Your objective: From the rows below, reproduce word for word the lines starting with the one containing "Click the Delete red X icon" and continuing through the one containing "point(549,106)". Omit the pictures from your reproduction.
--- BEGIN Data in this exercise ---
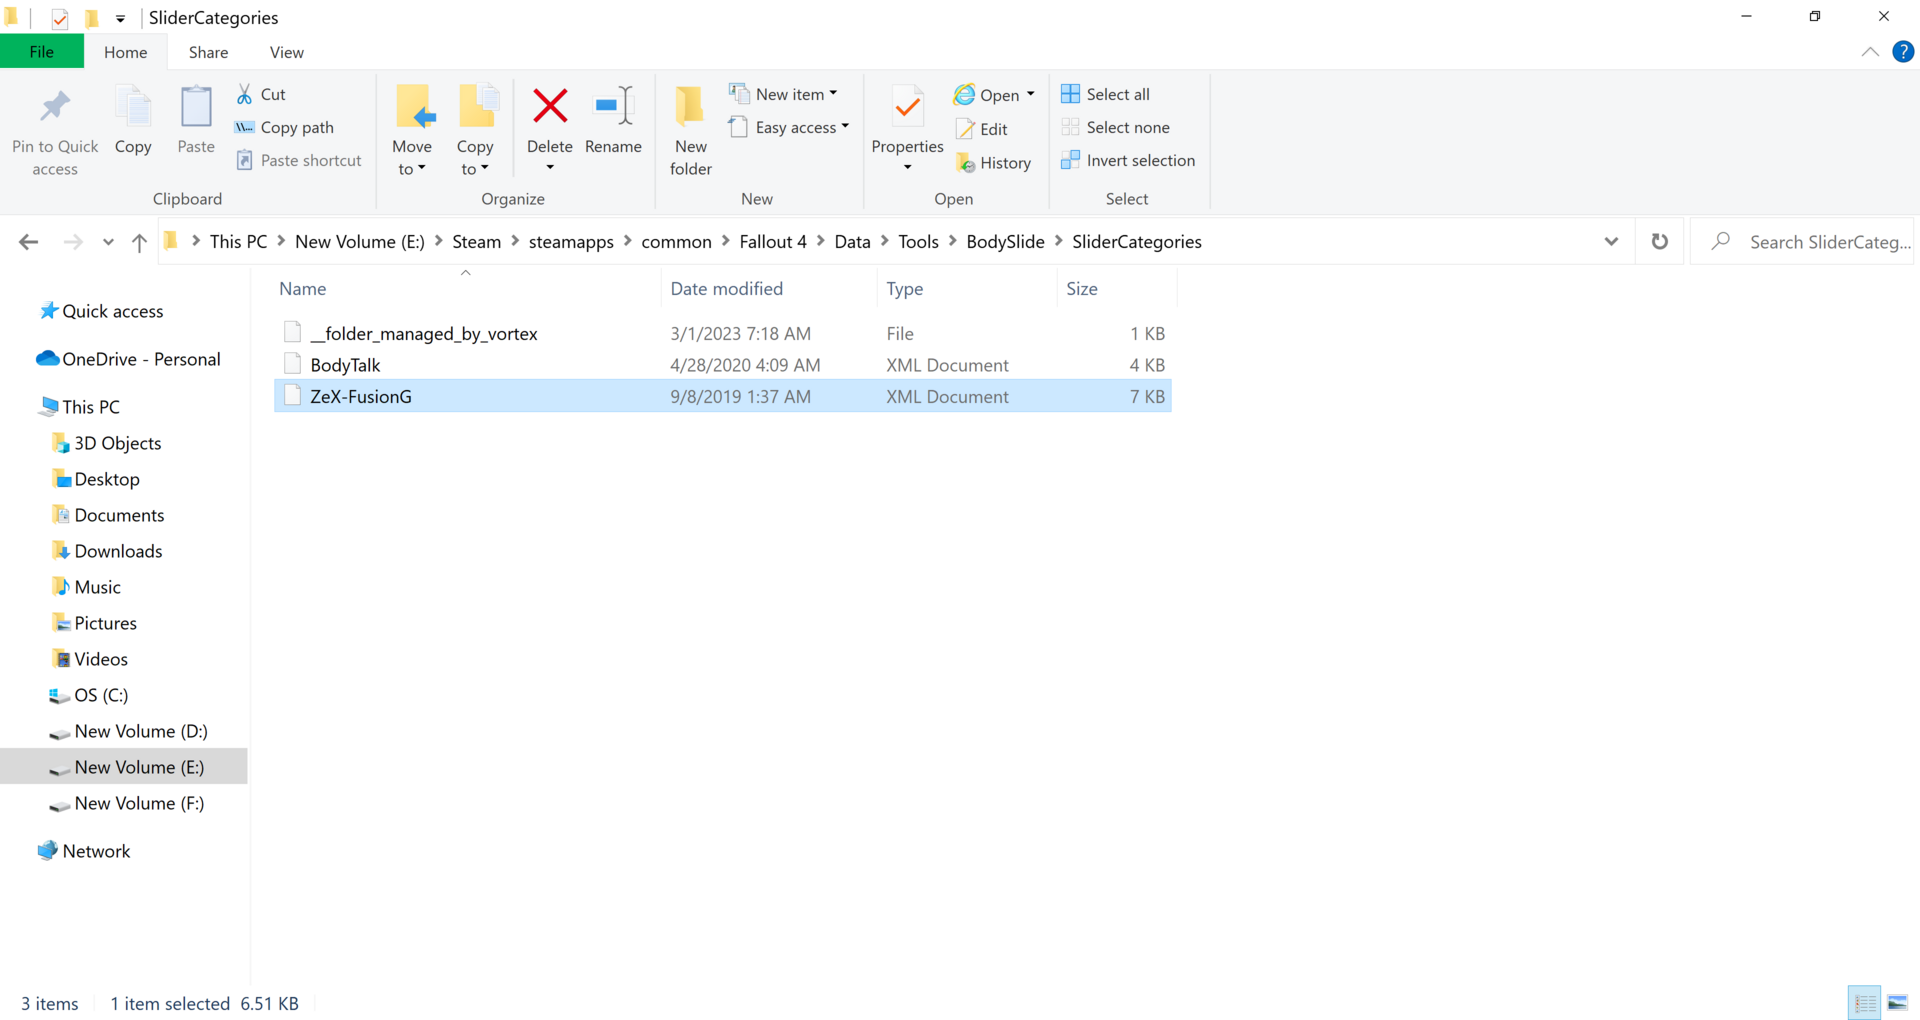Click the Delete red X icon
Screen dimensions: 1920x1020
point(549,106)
--- END Data in this exercise ---
--- BEGIN Data in this exercise ---
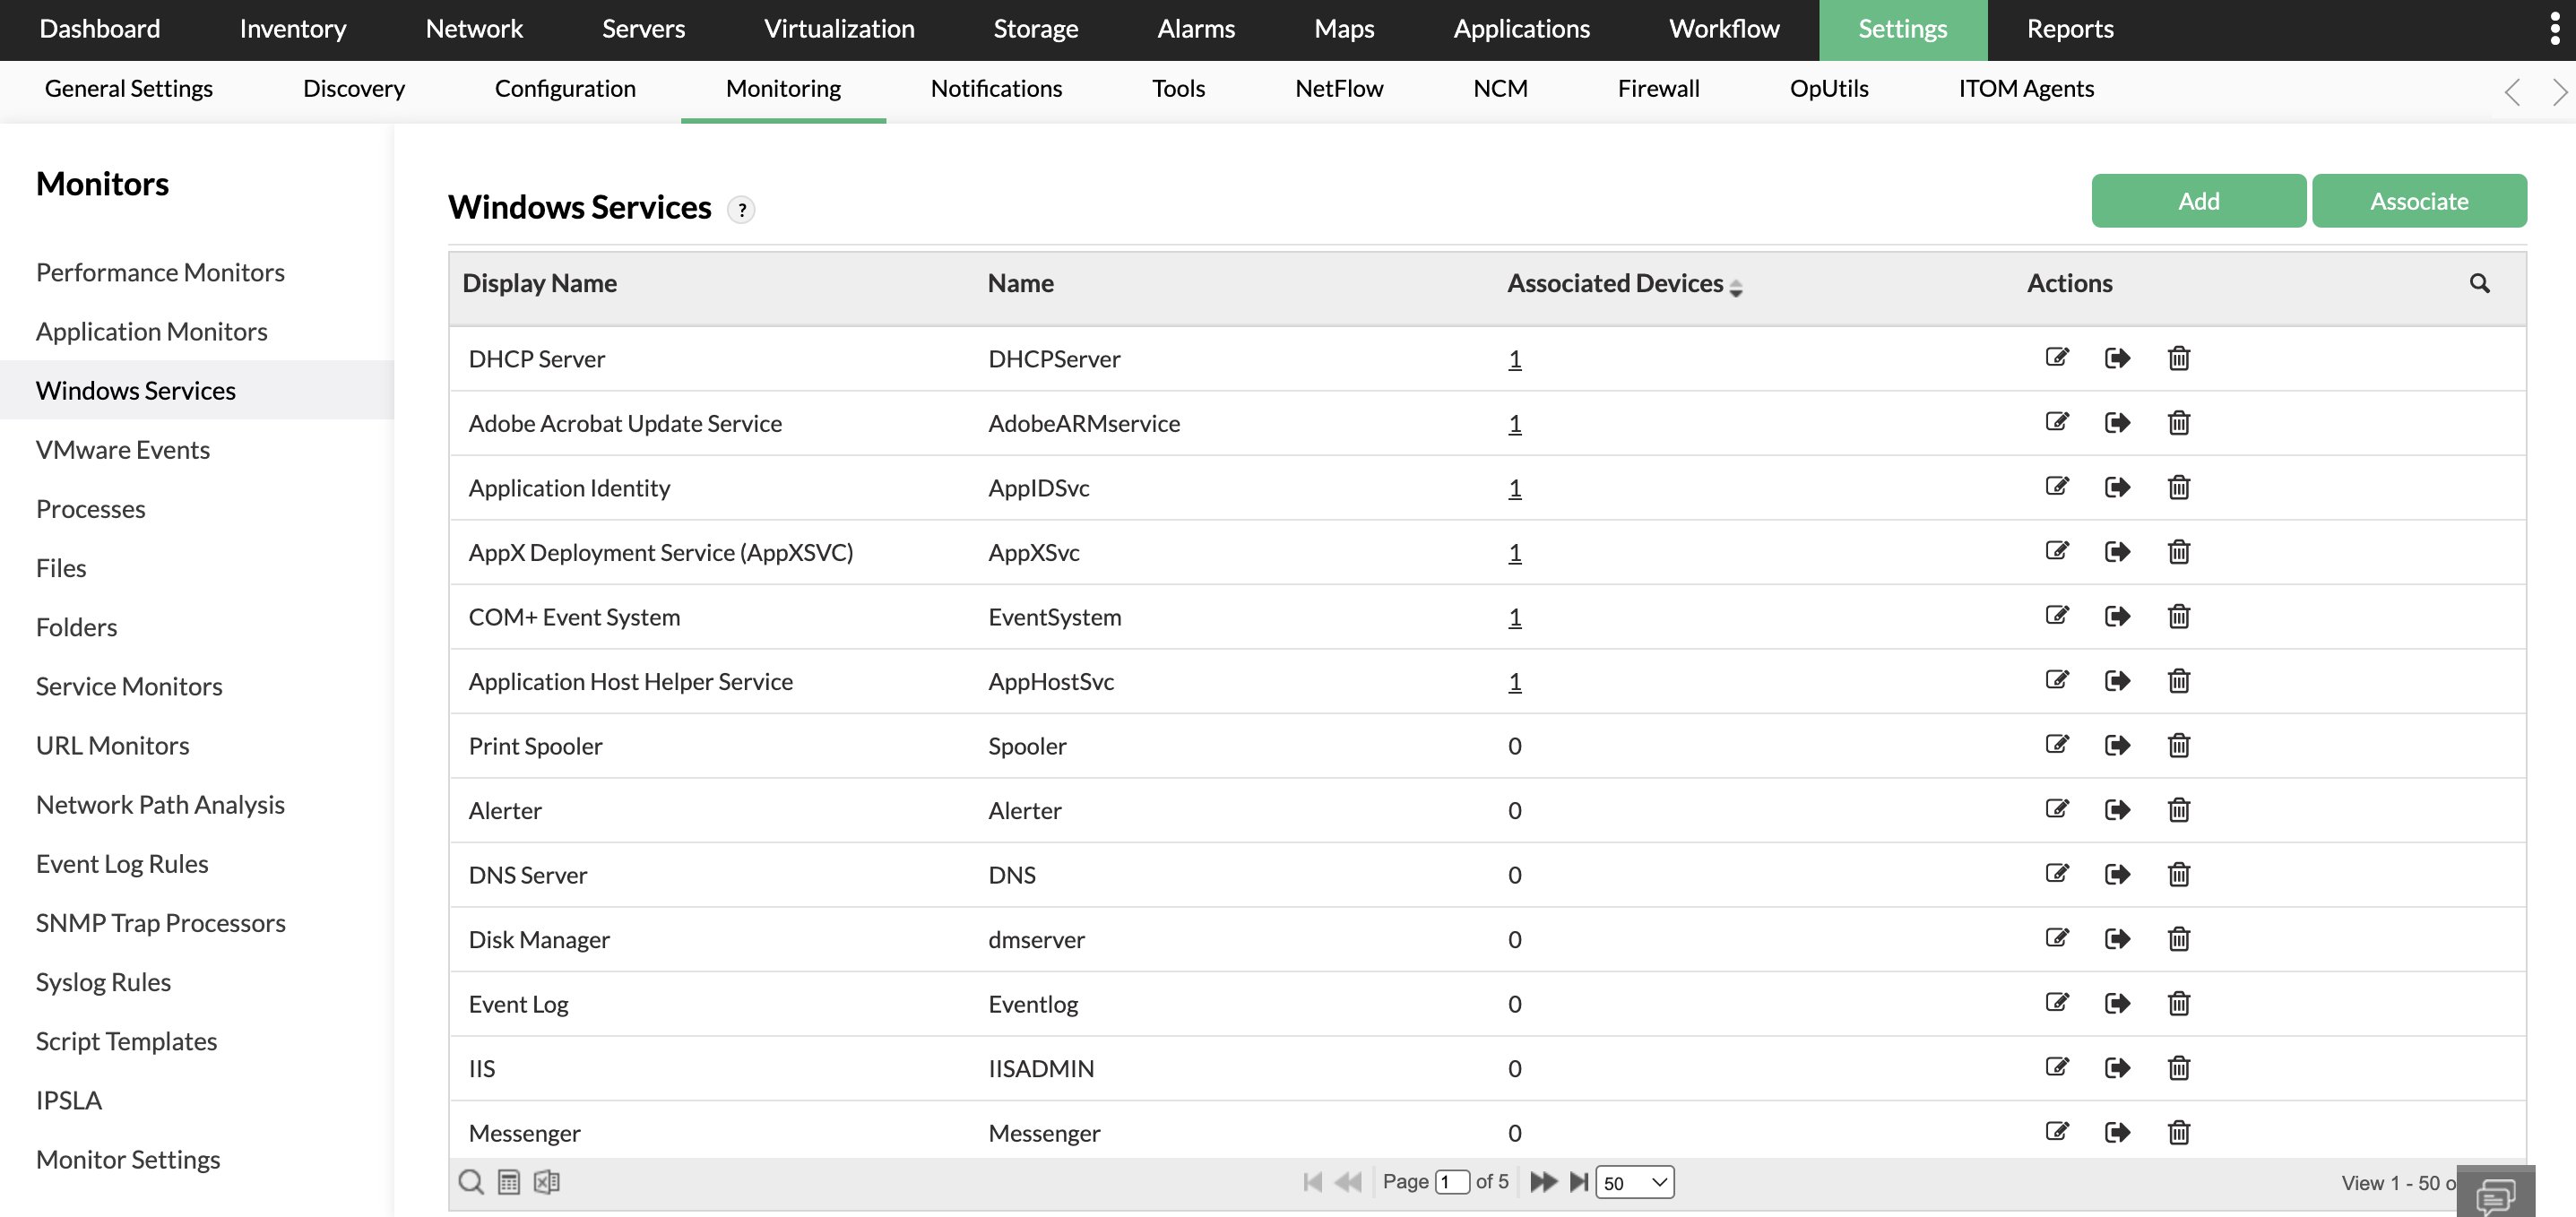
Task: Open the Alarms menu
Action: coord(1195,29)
--- END Data in this exercise ---
Written answer:
Click the Delete red X icon
Screen dimensions: 1920x1020
point(549,106)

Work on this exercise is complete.